OGH: Versuch, Unmündigen zur Penetration einer „Gummivagina“ zu verleiten

Wer einen männlichen Unmündigen dazu verleitet, eine „Gummivagina“, also eine künstliche Nachbildung einer Vagina, zu penetrieren, erfüllt zwar das Tatbild des § 207 Abs 2 zweiter Fall StGB, nicht aber jenes des § 206 Abs 2 letzter Fall StGB

07. 03. 2023
Gesetze:   § 206 StGB, § 207 StGB, § 15 StGB
Schlagworte: (Schwerer) sexueller Missbrauch von Unmündigen, Penetration einer Gummivagina

 
GZ 13 Os 121/22a, 18.01.2023
 
OGH: Nach dem letzten Fall des § 206 Abs 2 StGB ist strafbar, wer eine unmündige Person, um sich oder einen Dritten geschlechtlich zu erregen oder zu befriedigen, dazu veranlasst, eine dem Beischlaf gleichzusetzende geschlechtliche Handlung an sich selbst vorzunehmen, während nach dem zweiten Fall des § 207 Abs 2 StGB strafbar ist, wer eine unmündige Person, um sich oder einen Dritten geschlechtlich zu erregen oder zu befriedigen, dazu verleitet, eine geschlechtliche Handlung an sich selbst vorzunehmen. Beide strafbaren Handlungen sind Erfolgsdelikte.
 
Der Begriff der „geschlechtlichen Handlung“ umfasst jede nach ihrem äußeren Erscheinungsbild sexualbezogene Handlung, die sowohl nach ihrer Bedeutung als auch nach ihrer Intensität und Dauer von einiger Erheblichkeit ist. Zu einer dem Beischlaf gleichzusetzenden Handlung zählt jede auf Befriedigung des Geschlechtstriebes gerichtete Form einer oralen, vaginalen oder analen Penetration. Ob eine geschlechtliche Handlung als dem Beischlaf gleichzusetzen zu bewerten ist, ist dabei nicht abstrakt, sondern an Hand einer Gesamtbetrachtung ihrer fallspezifischen Ausprägung von Täter- und Opferseite her zu beantworten.

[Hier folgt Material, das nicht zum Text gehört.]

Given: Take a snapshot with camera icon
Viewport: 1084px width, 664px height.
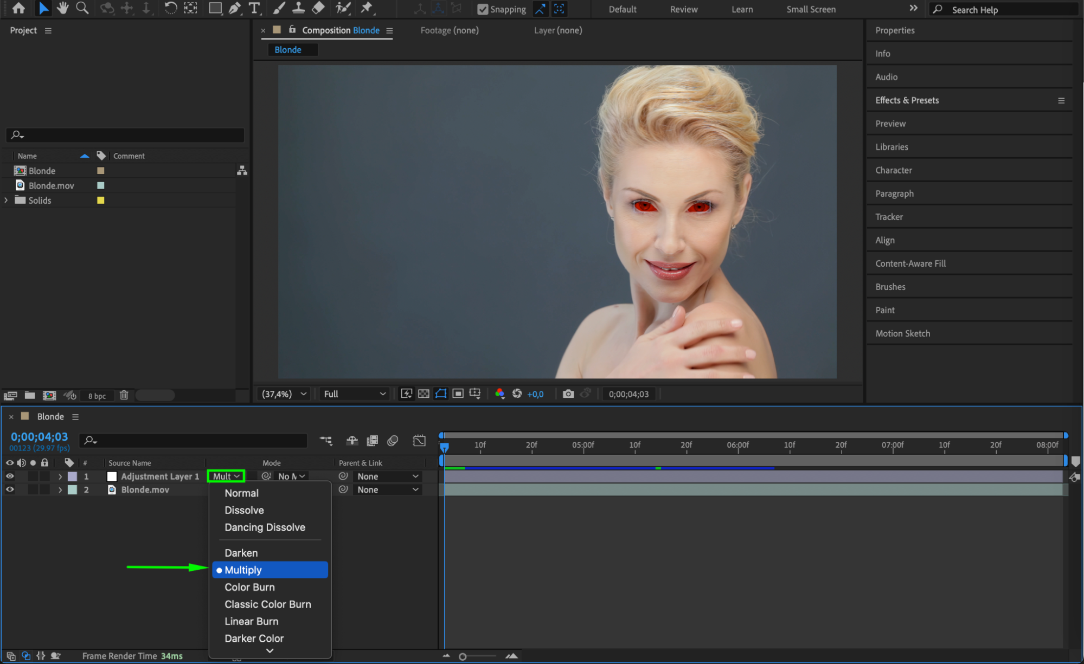Looking at the screenshot, I should (568, 394).
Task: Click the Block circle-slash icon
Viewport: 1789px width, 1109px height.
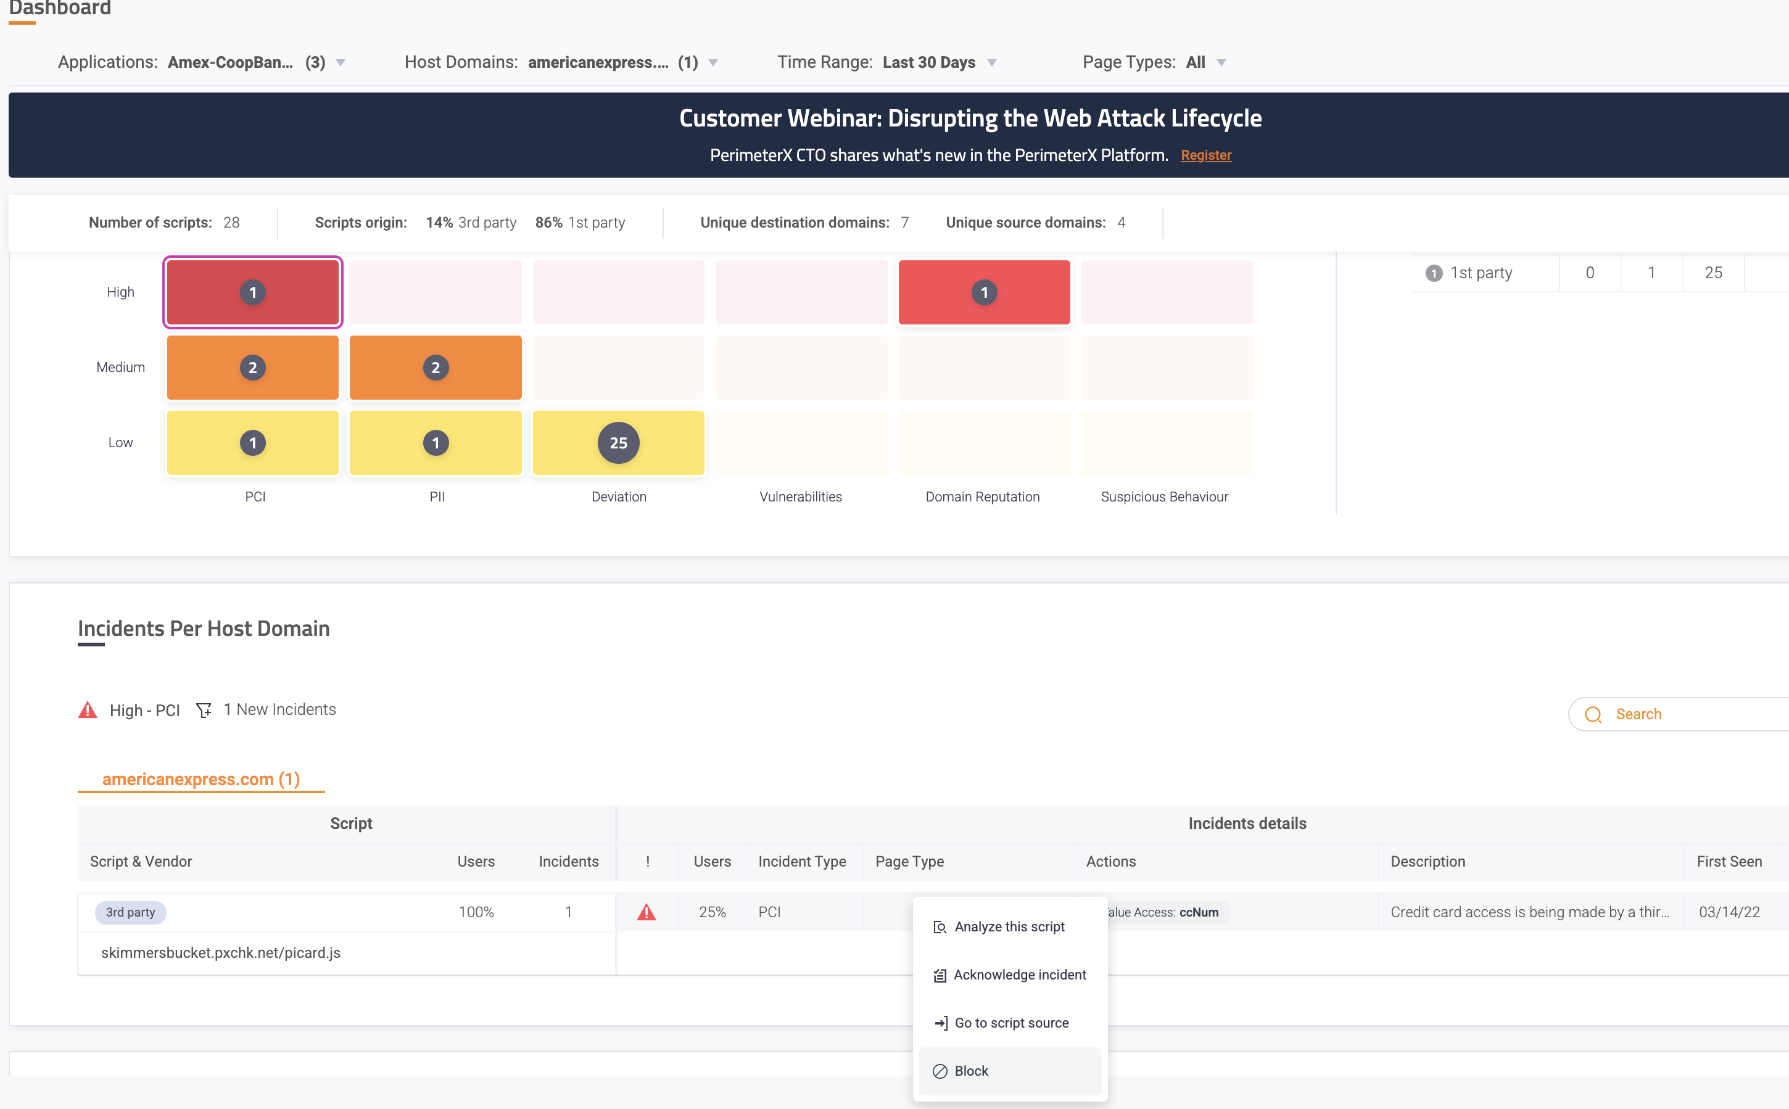Action: (940, 1072)
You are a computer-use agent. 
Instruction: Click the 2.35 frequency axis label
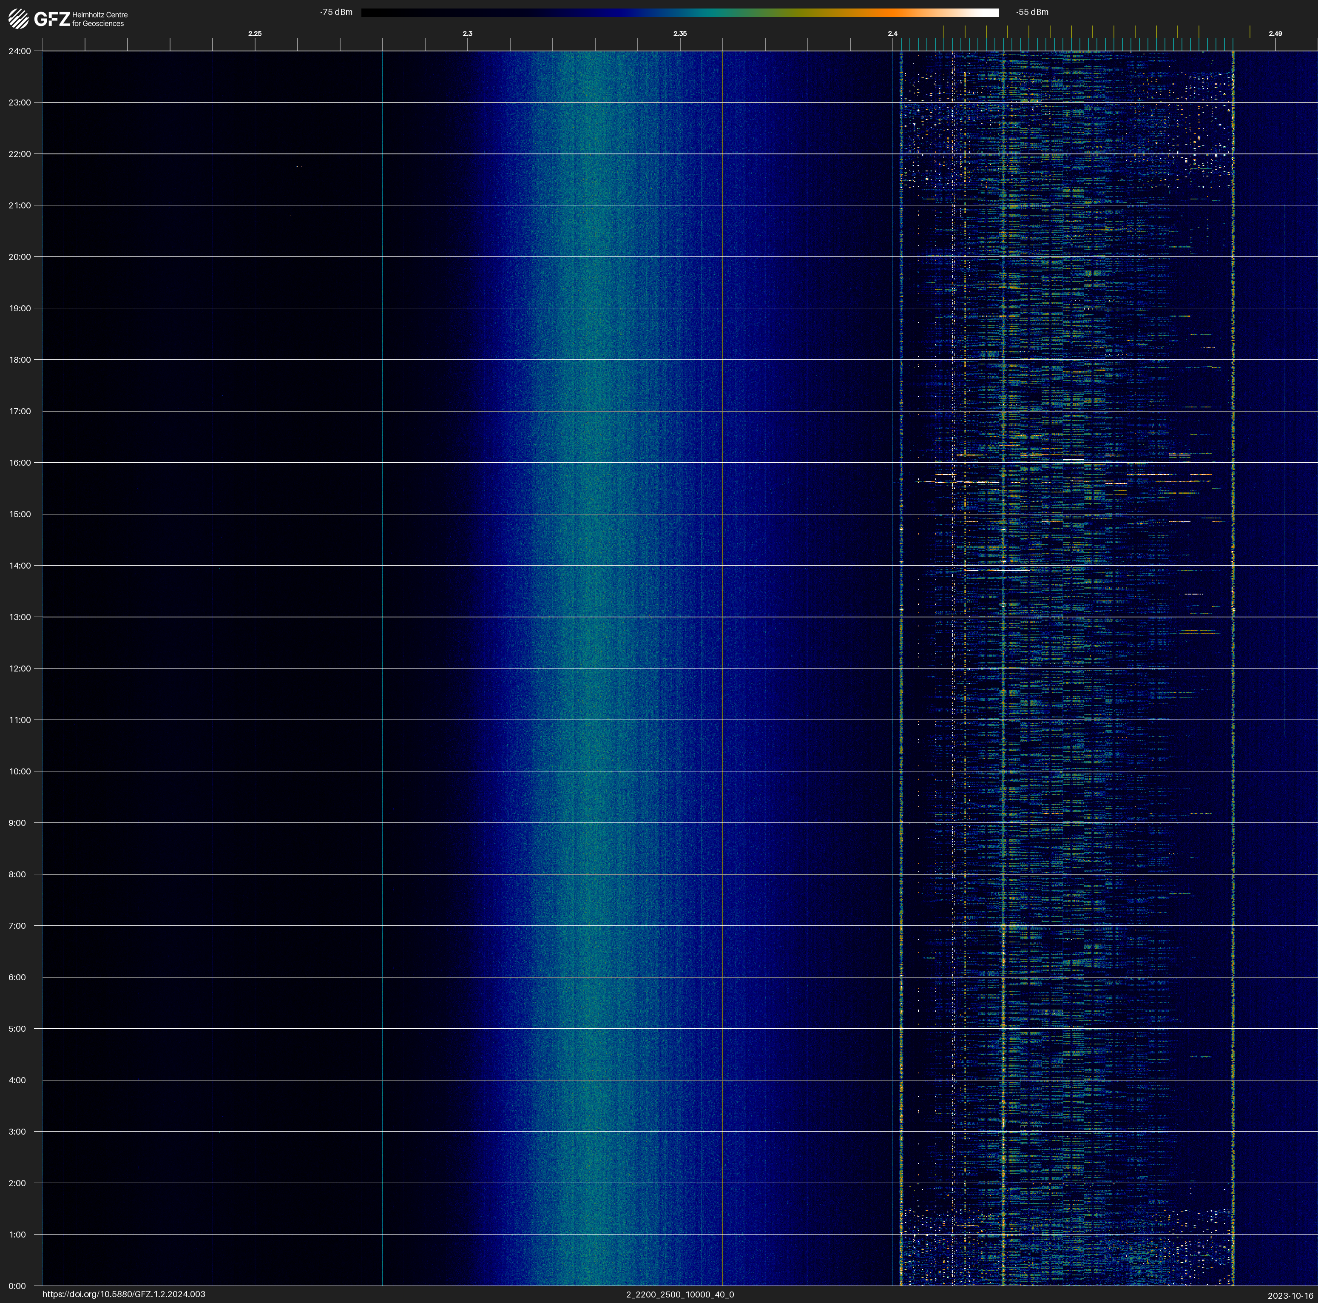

Entscheidend ist, dass die geschlechtliche Handlung des Täters nach der Summe ihrer Auswirkungen und Begleiterscheinungen mit einem Beischlaf vergleichbar sind.
 
Hier versuchte der Angeklagte, den Unmündigen zur Penetration einer „Gummivagina“ (also einer künstlichen Nachbildung einer Vagina) zu verleiten. Eine solche Art der Masturbation ist nicht beischlafsgleichwertig (vgl RIS-Justiz RS0095025 [T7]), sehr wohl stellt sie aber eine sexualbezogene Verhaltensweise dar, die sowohl nach ihrer Bedeutung als auch nach ihrer Intensität und Dauer erheblich ist und solcherart dem Tatbestandsmerkmal der geschlechtlichen Handlung des § 207 Abs 2 StGB entspricht.